What to do:
(A) According to the Charles Njonjo text, on what date did Njonjo get married?
(B) Write the next part of the Charles Njonjo text, picking up after its final sentence.

In one of the few interviews he granted me, he narrated how the man he propped to the presidency and who would later dump him in the scrapyard, became the vice president in the late 1960s following the abrupt resignation of second vice president Joseph Murumbi. I suspect had Njonjo written a book, he would have told us more about the resignation of Murumbi.

“I think we were coming from Kericho and Mzee was agonising on who to appoint the VP to replace Murumbi. ‘Whom do I have?’ the old man worried as we sat in the back seat of the presidential limousine,” Njonjo recalled in an interview we had some years back at his CFC Bank office on Chiromo Road. He was at that time, the chairman of the bank.

“What about Moi?”, the then AG suggested. According to Sir Charles, Mzee was so pleased with the suggestion that he appointed Moi the vice president the very next day.

The former AG said he recommended Moi because he believed the man who would later have the country in his grip for more than two decades, would be loyal to the president and would also cooperate with others. If he had ulterior motives as has been suggested in other quarters, only Njonjo could elaborate.

He despised the so-called Kiambu Mafia, a group also close to Kenyatta but was wary of Moi succeeding the latter. He opposed the group’s bid to change the Constitution in 1976 to bar Moi from ascending to the presidency in the event of Mzee’s death. Was he just protecting Moi and the Constitution or did he harbour the ambition of one day replacing the ‘passing cloud’?

But the man he stood with so firmly during such turbulent times, would years later make him suffer untold humiliation, mental and physical torture; he was branded a traitor, teased by people who would hitherto lay down their garments for him to walk on and made to undergo harsh rebukes by judges and lawyers who were at his beck and call only a few months before. After months of public humiliation sanctified as a judicial commission of inquiry, Moi would show ‘his magnanimity’ by pardoning the Duke of Kabeteshire.

“I had no intention of overthrowing the government of President Moi and the whole thing was made up by people who thought I was too strong and wanted to get me out of the power equation. They claimed I had the direct support of the American and British who intended to forcibly install me as president which was not the case at all”, he would emphasize in an interview years later.

The chips were down and Njonjo lost many friends some of who were afraid of reprisal from the government if they continued associating with him.

Charles Njonjo weds Margaret 1972. [File, Standard]

Njonjo got married rather late in life, on November 20, 1972, at the age of 52, following pressure from his parents and President Kenyatta.

“I liked my work very much and for many years I worked odd hours and believed there would be a clash of interests if someone entered my life. When not working, I was either swimming, at the sauna or theatre and that was enough for me”.

But there was a lot of pressure from Mzee Kenyatta for Njonjo to get married as “he could not understand how a bachelor could advise him. My parents especially my mother Wairimu would also insist that I was getting too old”.

Listing:
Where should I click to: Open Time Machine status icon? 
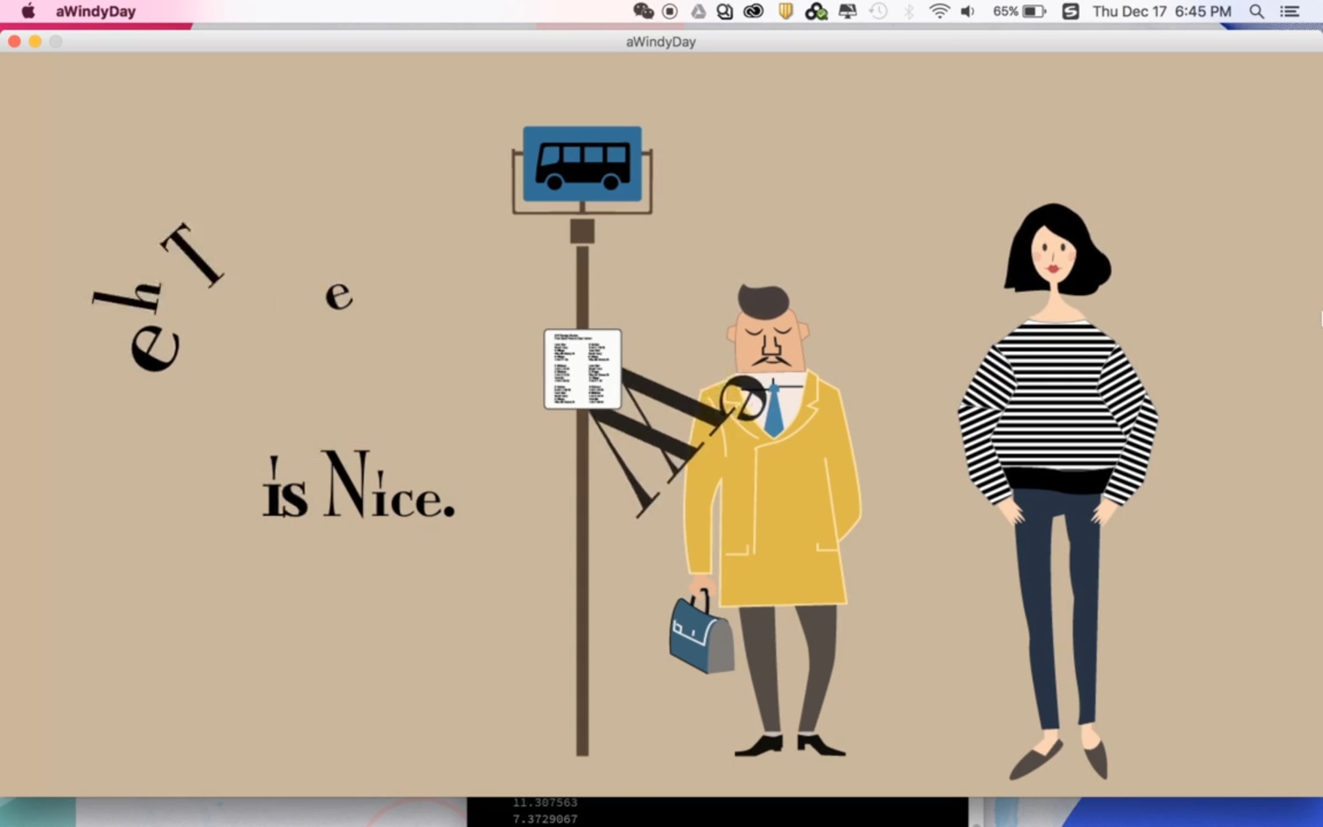(878, 11)
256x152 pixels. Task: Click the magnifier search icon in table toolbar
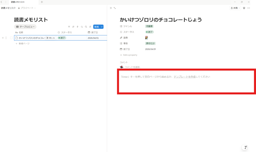(x=86, y=27)
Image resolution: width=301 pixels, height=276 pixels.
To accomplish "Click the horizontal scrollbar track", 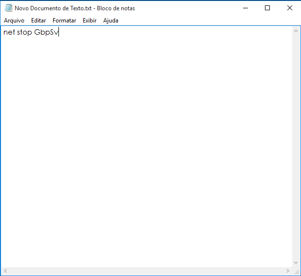I will 146,271.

Task-by-task answers:
(A) November 20, 1972

(B)
During the 1976 ‘change-the-constitution’ campaign, Njonjo told President Kenyatta that its proponents were going around the country claiming he (president) was sick and even imagining his death. Kenyatta, a superstitious man who could not tolerate talk about death especially his own, immediately called a cabinet meeting and brought the debate to a close.

Thereafter in October 1976, Njonjo released a strongly worded statement that famously proclaimed that “it is an offence punishable by death to imagine, devise or intend the death or deposition of the president”.

And when President Kenyatta died in August 1978, it was a case of ‘the king is dead, long live the king’.

The president was dead and under the Constitution, the vice president had to take over for a period of 90 days before fresh elections could take place.

"As soon as Kenyatta’s body was flown to Nairobi from Mombasa, we announced the death and Moi was appointed acting president.” Were Njonjo to join hands with Mahihu to write on this transition, their memoirs could have formed a big part of Kenya’s history.

Another story that has been a subject of speculation for years and that Sir Charles should have given at least an acre of space in his memoirs is on the perceived sour relationship between him and former President Mwai Kibaki. “We have never quarreled but I suppose he was told I do not support him and he believed it”, is all he would say in a newspaper interview.

Njonjo was a powerful AG in charge of investigation and prosecution of criminal and civil cases, drafting laws and pushing them through Parliament.

Although his main duty at independence would have been to remove oppressive colonial laws that were anti-Kenyans, he kept many Wazungu in government especially in the Judiciary to the chagrin of African lawyers and at the expense of indigenous judicial officers. He also caused several constitutional amendments that went into the creation of the so-called imperial presidency.

In moving these changes, he was strongly opposed by MPs Koigi Wamwere, James Orengo, Mwashengu wa Mwachofi, Chelagat Mutai, Abuya Abuya, Lawrence Sifuna and Onyango Midika. Sir Charles derisively referred to this group as the ‘Seven bearded sisters’.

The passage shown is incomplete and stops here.